My Dear brothers and sister in Christ
Peace be with you. If you are on Facebook or Twitter or any other kind of social network, you’ve undoubtedly heard about the ALS Ice Bucket challenge. In case you aren’t on the computer as much as I am or you’ve been living in a cave, the idea is that one of your friends challenges you to dump a bucket of ice water over your head in support of research to ALS or, as it’s commonly called, Lou Gehrig’s Disease. If you don’t want to dump the water, you can donate to the ALS Society in support of the research. Most people do both, donate and dump the water, and then record the dumping so that you can challenge other friends. It sounds like a good way to raise money for an important cause. About a week ago, I started noticing some of “those people” on facebook starting to critique it. By “those people” I mean the crazy Christian types who seem to think that every issue needs to be put under the microscope and turned into an us versus them scenario. You probably all know the type, the ones who put out a list of businesses on facebook that use “Holidays” instead of “Christmas” and tell people not to shop there. Or the people who put out voter guides almost exclusively based on the candidate’s position on abortion. THOSE people. They critiqued the ALS society for using fetal stem cell lines in looking for a cure. At first, I didn’t take too much stock in it. I mean, it’s just a silly fundraiser for a company trying to solve a frustrating mysterious illness…a fundraiser that has raised, according to one report, 94 millon dollars. Still, I didn’t want to say anything because I knew that, if I put a critique on my facebook page, it would get a firestorm of criticism like “The Pope says judge not. Why are you being so judgy Father?” Or, “My grandfather died of ALS. They should use whatever tool is at their disposal to solve this.” So, I said nothing. After all, lately I’ve had enough meetings, emails, and telephone calls from people who hate me. Why add to it on social media.
But then two things happened on Friday that challenged me. The first was that Archbishop Jackels spoke out publicly against the challenge because of the use of fetal stem cell research. Fetal stem cell research is basically creating human life for the purpose of farming it for what we want and, in the process, killing it. Archbishop Jackels encouraged the priests, deacons, and all people to speak out against it. The second was a video that not only pointed out the use of fetal stem cell research but also pointed out that only about 70% of what you donate goes directly to research into curing ALS. The other 30% goes to pay the Board of directors who each earn between one hundred and four hundred thousand dollars.
As Christians, this can often seem like a very challenging world. Oftentimes, we stand on the opposite side of issues with the majority of people. Whether it’s gay marriage or immigrant children crossing the border for a better life or the use of fetal stem cell research, we often clash with friends and family who would rather follow a political party or whatever Oprah Winfrey says than the ways of Christ and his Church.
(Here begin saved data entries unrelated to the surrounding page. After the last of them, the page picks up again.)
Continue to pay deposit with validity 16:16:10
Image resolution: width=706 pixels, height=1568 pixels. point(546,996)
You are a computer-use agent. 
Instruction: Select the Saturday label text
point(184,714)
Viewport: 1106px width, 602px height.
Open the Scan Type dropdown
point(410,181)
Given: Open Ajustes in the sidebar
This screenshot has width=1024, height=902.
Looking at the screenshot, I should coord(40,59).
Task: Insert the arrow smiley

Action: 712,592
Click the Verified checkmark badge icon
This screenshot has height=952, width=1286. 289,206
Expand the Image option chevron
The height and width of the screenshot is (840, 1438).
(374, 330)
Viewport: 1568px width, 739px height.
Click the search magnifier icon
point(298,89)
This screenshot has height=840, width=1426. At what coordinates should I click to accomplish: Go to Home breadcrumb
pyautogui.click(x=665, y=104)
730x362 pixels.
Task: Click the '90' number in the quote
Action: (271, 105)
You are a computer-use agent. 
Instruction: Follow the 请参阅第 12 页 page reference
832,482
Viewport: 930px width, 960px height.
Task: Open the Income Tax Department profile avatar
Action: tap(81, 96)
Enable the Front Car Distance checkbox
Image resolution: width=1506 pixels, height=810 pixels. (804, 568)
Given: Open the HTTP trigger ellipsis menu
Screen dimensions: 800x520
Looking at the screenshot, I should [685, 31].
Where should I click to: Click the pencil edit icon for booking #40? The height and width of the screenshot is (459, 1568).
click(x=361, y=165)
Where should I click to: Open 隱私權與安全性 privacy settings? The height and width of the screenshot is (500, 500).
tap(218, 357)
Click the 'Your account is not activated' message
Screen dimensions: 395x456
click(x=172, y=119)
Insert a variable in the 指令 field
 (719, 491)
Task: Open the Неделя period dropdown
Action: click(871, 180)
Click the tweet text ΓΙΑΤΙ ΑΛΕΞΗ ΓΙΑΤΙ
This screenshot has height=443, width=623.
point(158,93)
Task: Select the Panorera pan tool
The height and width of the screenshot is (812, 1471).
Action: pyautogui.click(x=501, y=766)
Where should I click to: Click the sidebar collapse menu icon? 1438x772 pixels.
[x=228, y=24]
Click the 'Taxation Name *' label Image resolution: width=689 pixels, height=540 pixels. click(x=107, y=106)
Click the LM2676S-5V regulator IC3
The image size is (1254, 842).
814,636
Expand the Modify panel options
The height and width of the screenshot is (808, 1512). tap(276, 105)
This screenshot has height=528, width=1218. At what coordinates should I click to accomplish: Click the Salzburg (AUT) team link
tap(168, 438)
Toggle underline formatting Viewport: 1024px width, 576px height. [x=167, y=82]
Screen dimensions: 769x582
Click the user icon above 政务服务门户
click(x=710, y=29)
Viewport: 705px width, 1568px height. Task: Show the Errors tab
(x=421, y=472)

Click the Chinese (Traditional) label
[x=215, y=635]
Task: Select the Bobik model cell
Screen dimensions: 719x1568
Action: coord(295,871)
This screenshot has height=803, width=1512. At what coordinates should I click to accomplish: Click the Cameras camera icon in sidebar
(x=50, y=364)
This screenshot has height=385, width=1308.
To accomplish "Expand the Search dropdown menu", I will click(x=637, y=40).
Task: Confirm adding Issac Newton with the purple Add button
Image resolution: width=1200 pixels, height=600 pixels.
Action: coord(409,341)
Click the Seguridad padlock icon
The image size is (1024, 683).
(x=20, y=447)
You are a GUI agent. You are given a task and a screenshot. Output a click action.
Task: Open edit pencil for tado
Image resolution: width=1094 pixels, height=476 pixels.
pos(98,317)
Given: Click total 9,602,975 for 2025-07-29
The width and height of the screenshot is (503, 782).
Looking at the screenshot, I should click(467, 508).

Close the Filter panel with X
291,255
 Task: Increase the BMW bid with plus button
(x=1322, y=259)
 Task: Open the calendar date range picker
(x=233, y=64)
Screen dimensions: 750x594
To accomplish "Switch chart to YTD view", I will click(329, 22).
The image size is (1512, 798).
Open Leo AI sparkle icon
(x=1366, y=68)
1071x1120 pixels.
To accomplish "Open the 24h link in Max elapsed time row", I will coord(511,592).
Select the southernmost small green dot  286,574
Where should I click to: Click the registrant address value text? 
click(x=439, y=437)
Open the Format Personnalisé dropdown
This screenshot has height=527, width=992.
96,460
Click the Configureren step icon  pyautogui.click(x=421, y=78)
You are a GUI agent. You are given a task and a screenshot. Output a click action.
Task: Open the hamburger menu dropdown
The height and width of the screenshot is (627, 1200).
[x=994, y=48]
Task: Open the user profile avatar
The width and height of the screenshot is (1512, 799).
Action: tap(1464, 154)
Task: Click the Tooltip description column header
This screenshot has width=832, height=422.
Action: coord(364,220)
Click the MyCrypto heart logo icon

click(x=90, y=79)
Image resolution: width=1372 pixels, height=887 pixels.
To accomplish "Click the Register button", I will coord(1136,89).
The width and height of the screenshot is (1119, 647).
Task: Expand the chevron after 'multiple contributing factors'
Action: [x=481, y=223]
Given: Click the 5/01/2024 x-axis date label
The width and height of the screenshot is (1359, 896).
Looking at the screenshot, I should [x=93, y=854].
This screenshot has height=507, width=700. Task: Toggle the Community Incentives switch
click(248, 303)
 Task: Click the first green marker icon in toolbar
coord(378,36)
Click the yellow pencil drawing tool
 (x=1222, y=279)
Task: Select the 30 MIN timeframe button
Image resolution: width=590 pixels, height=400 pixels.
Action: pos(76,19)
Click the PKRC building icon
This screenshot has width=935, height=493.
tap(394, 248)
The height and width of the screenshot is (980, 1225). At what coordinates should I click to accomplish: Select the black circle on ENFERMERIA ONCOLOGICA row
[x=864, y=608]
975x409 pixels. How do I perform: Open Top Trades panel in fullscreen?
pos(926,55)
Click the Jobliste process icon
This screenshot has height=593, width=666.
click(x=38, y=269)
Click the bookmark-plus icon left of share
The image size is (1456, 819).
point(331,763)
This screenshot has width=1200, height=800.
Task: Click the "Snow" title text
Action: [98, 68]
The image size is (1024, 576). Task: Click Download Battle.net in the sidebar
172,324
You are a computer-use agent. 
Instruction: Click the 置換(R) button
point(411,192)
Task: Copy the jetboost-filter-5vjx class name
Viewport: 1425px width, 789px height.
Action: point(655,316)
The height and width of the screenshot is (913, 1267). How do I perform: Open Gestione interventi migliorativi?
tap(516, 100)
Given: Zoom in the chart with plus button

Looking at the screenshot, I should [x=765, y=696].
Our readings today offer us hope in this scenario. The first reading from the Prophet Jeremiah tells of a time when the Prophet felt kind of like I did for the first part of the week. Thus far in the book, God has asked him to speak out five times in warning to the Israelites about the upcoming Babylonian Exile. Either they reform their lives or they will lose the land God has given them. Each time he has done what God wants and each time people mock him and ignore him. So, he tries to ignore all the lawlessness and sinfulness around him and just be silent. But, then he can’t take it any longer and he has to speak out and warn them again. He feels like he was duped into a position of calling people to do what God wants and repent from what they have been doing when, instead, people are doing the exact opposite of God’s will and continuing to sin.
In the Gospel, Jesus begins to tell the Apostles that he must suffer and die but, unlike the prophets before him who befell the same fate, he will rise. For Peter, it is unthinkable that Jesus will die. Jesus is supposed to be the kind of leader that will unite Israel and make it a great nation again under his leadership. So Jesus has to rebuke Peter strongly and encourage him to get behind him or else he is acting in the same selfish way the devil acts.
Sometimes, as Christians we have to be “those people,” We have to speak out in ways that we know won’t be popular. We have to defend those who have no voice or whose voice is muted by the powerful. The purpose, however, isn’t just to be a contrarian or make people upset. Our sole focus needs to be doing what we know is right and the way we know we are doing what is right is if we are doing so, not for personal prestige or power or preservation of the status quo but because we want to follow God’s ways in the Church. What things in our life are challenging us today to get behind Jesus and follow him?